To find out more about the upcoming revised Payment Services Directive (‘PSD2’) and its implications particularly in relation to the payments landscape and cyber security, we speak with Cognosec’s Business Analysts, George Messum.
Q. Could you first of all provide some background as to why PSD2 was deemed necessary in the first place, how it came about, and the goals of the legislation?
A. The original Payment Services Directive (known as ‘Directive 2007/64/EC’ or ‘PSD’)
was adopted in 2007 and its aim was to increase uniformity in payments throughout the EU and EEA, and increase competition while protecting consumers.
Over the years, there have been tremendous technological advancements in payments and there was the feeling that the scope of the original PSD was not sufficient to encompass all of the relevant changes and entities. As just one example, PSD makes no explicit mention of acquirers, and this led to confusion as to whether or not these entities come within its scope, and therefore whether the obligations of PSD apply to them. PSD2 (‘Directive 2015/2366’ or ‘PSD2’) explicitly mentions acquirers, as well as other new providers.
Q. Could you explain what PSD2 itself is, its aims and scope?
A. PSD2 had its ‘entry into force’ at the EU level, on 12th January 2016. As it is a directive and not a regulation, EU member states (including the UK) were required to transpose it into national law by 13th January 2018. The UK has transposed PSD2 into its national legislation via the Payment Services Regulations 2017 (PSRs 2017).
The aim of PSD2 is broadly similar to the original PSD, namely to integrate payments services throughout the EU and respond to the rapid advancements that are occurring across the payments industry, with the hope that the facilitation of competition will result in better service for customers by providing more choice and thereby driving down cost, as well as providing greater security through the introduction of what are known as Regulatory Technical Standards (RTS).
In the European Commission’s (EC) own words, the aim of PSD2 is to provide ‘more and better choice in the EU retail payment market.

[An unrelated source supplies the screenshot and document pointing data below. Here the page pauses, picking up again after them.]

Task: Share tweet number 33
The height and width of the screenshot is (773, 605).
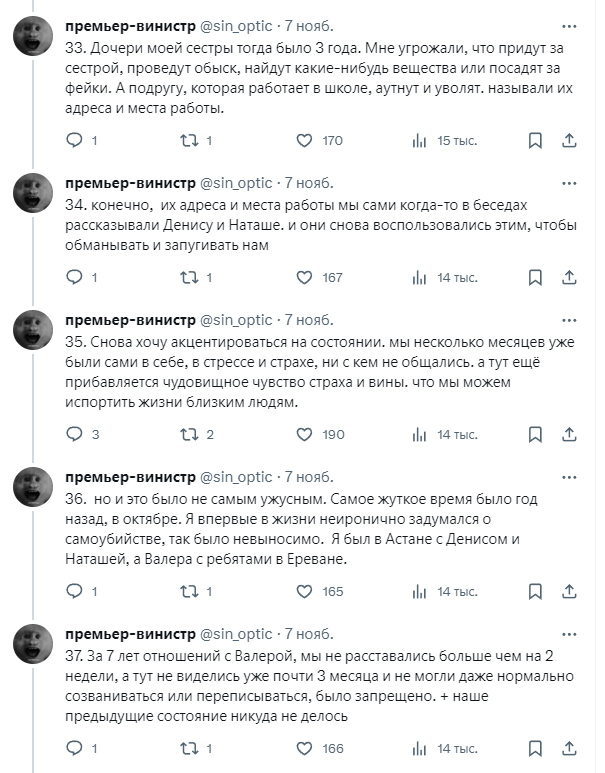Action: tap(568, 141)
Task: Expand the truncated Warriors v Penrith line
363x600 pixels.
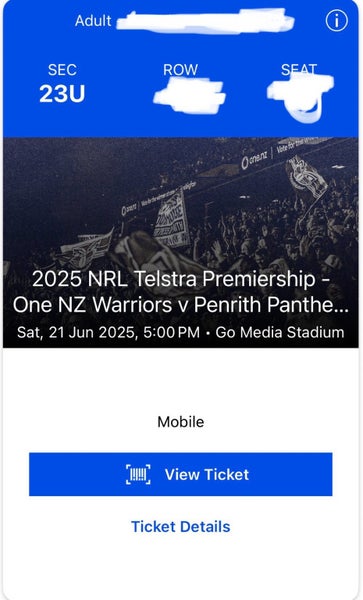Action: pos(181,305)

At the same time, it will introduce higher security standards for online payments.’
Q. Who are the ‘new providers’ to which you refer above?
One of the ways PSD2 will encourage increased competition is by licensing as Payment Institutions, a new class of payment service provider:
- Payment Initiation Service Providers (PISPs); and
- Account Information Service Providers (AISPs), collectively referred to as Third-Party Providers (TPPs).
A. PISP is defined in a draft paper published by HM Treasury as ‘a service to initiate a payment order at the request of the payment service user with respect to a payment account held at another payment service provider’.
The advantage of PISPs is that they allow users to make payments without the use of credit or debit cards, with lower transaction fees for merchants and immediate confirmation that funds are on their way. It is important to note that the PISP does not at any time handle actual funds.
A key disadvantage is that, unlike conventional credit and debit card payments, there is no automatic chargeback right: if a user initiates a payment and the merchant subsequently fails to deliver a good/service, the user would have to write to his/her bank and attempt to reverse the transaction that way. The burden of proof in cases of alleged fraud would lie with the user, creating uncertainty of outcome.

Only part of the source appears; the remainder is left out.